Martorell, 02/09/2016.Em 60 anos muitas coisas podem acontecer. E quando falamos de segurança automóvel, existe um longo período de evolução nos automóveis. Em questões de segurança, como noutros tópicos, os carros de hoje têm muito pouco em comum com os de há uns anos. Para entendermos melhor este fosso, basta comparar um SEAT 600 D de 1963 com o SEAT Ibiza FR, para nos confrontarmos com factos impressionantes:

- Airbags e encostos de cabeça. “O SEAT 600 não estava equipado com encostos de cabeça”, recorda Javier Luzón, responsável pela Segurança Passiva na SEAT. Este elemento tem uma contribuição decisiva na prevenção do efeito de chicote quando o carro é alvo de uma colisão na traseira.
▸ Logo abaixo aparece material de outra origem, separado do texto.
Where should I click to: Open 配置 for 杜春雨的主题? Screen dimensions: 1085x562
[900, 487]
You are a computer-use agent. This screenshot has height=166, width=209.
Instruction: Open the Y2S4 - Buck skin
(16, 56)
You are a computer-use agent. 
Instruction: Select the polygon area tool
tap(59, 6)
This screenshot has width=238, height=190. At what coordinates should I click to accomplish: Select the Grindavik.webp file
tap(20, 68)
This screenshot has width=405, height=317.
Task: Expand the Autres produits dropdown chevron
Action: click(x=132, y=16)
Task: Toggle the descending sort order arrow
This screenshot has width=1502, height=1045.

E em acréscimo, enquanto alguns SEAT Ibiza têm até seis airbags, o SEAT 600 não tem nenhum, uma vez que essa tecnologia só começou a ser difundida nos anos 90.
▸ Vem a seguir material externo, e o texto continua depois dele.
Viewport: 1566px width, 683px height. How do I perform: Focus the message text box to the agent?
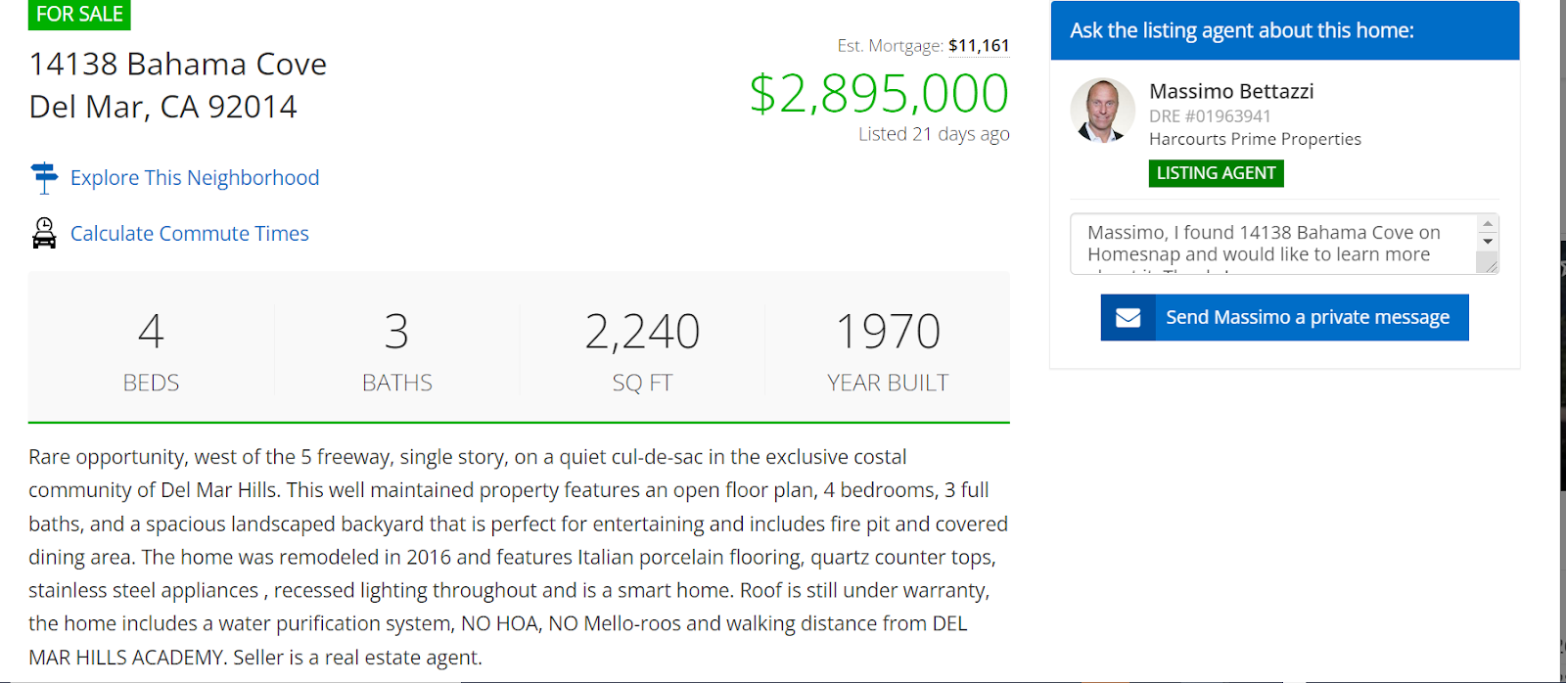click(x=1272, y=244)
- Cinto de segurança. Foi desenvolvido nos anos 60. Mas no início era uma “cinta não extensível que os utilizadores tinham que ajustar ao corpo”, explica Luzón. A diferença para hoje está em ser esse elemento de segurança passiva a ajustar-se ao corpo do utilizador e não o contrário. Isto assegura mais segurança em caso de colisão, já que os atuais cintos moldam-se ao corpo e retêm o passageiro instantaneamente.

- Travões. O sistema de travagem dos dois modelos é também completamente distinto. O SEAT 600 estava equipado com travões de tambor “com muito menor potência de travagem do que a que pode ser disponibilizada hoje”, diz Luzón. Em contraste, os automóveis atuais “têm grandes discos de travão”, os pneus também são muito mais largos, “garantindo maior superfície de contacto com a estrada, assegurando melhor aderência”, e os sistemas incluem ainda ABS, um dispositivo que evita que os automóveis derrapem e saiam de controlo quando em travagem.
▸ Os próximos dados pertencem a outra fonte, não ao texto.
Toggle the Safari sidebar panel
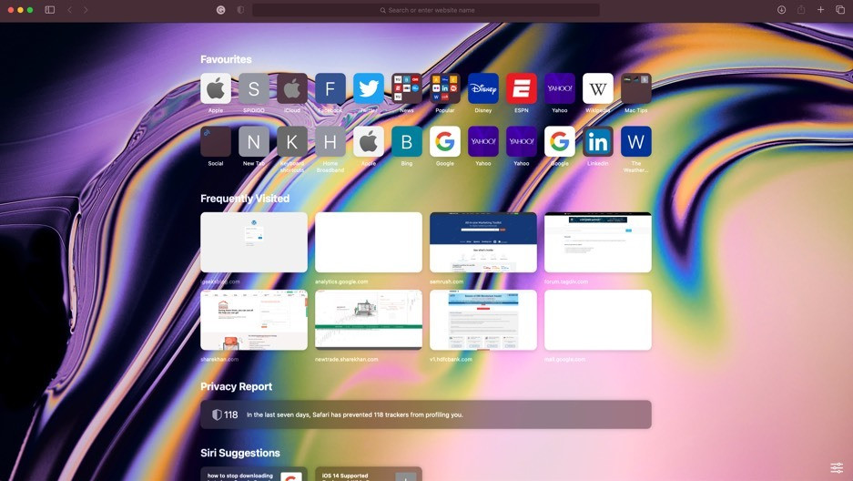The height and width of the screenshot is (481, 853). (x=50, y=10)
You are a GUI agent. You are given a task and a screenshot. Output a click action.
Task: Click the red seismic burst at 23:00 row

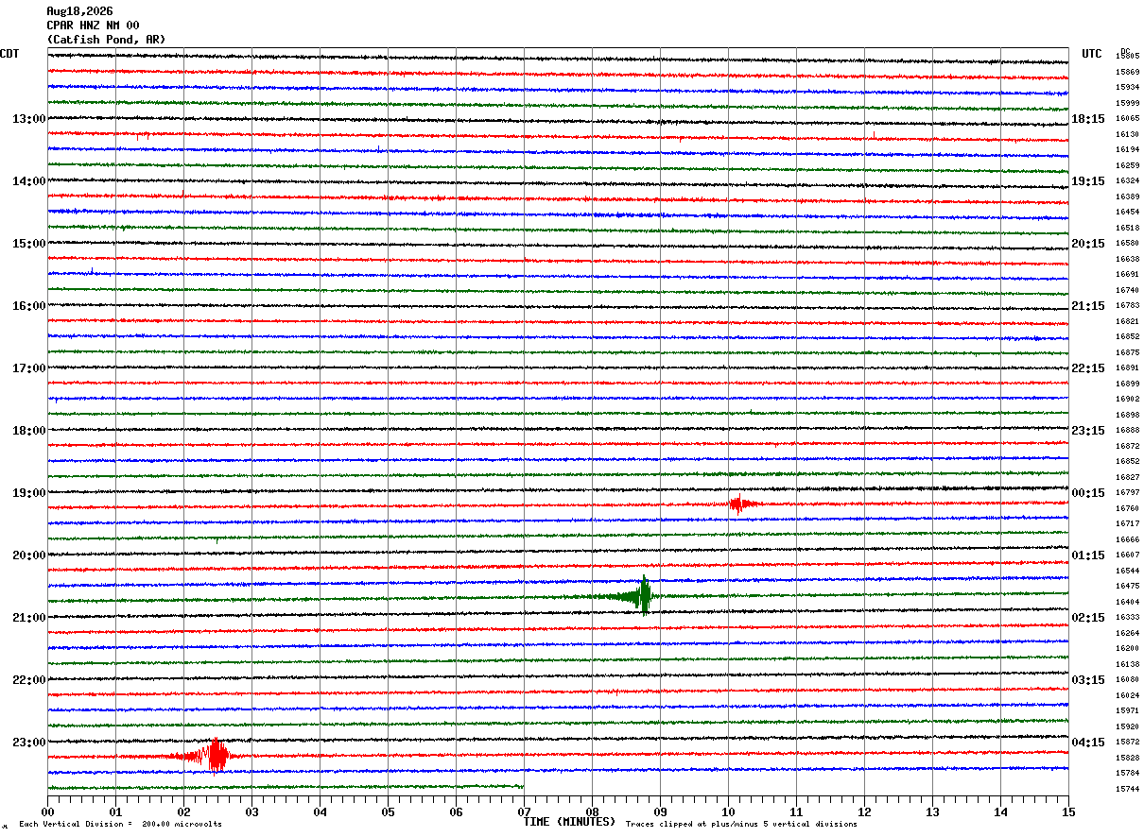(210, 756)
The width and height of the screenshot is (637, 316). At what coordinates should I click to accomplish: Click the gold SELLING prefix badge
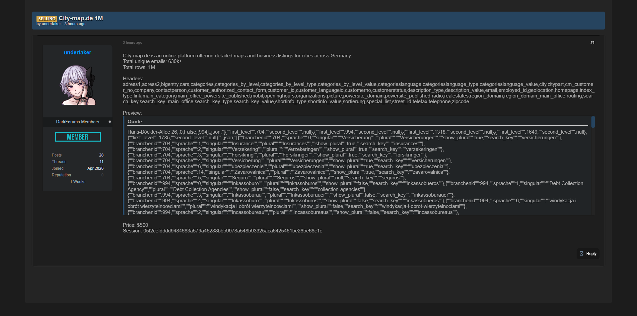click(46, 19)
- O chassis. O chassis é outro elemento fundamental na componente de segurança automóvel, e a sua evolução nas últimas décadas é muito clara. Uma grande diferença é a maior espessura das estruturas, como no caso das portas, o que “permite acrescentar mais pontos de proteção e melhor segurança em caso de colisão”.

Num todo, os automóveis atuais oferecem o mais elevado nível de segurança aos passageiros. “O próximo passo será assistirmos a automóveis com a capacidade de anteciparem os acontecimentos prestes a acontecerem, agindo de acordo.”, conclui Javier Luzón. Este é o início de uma nova era com tecnologia com a qual nem sequer se sonhava no tempo do lendário SEAT 600.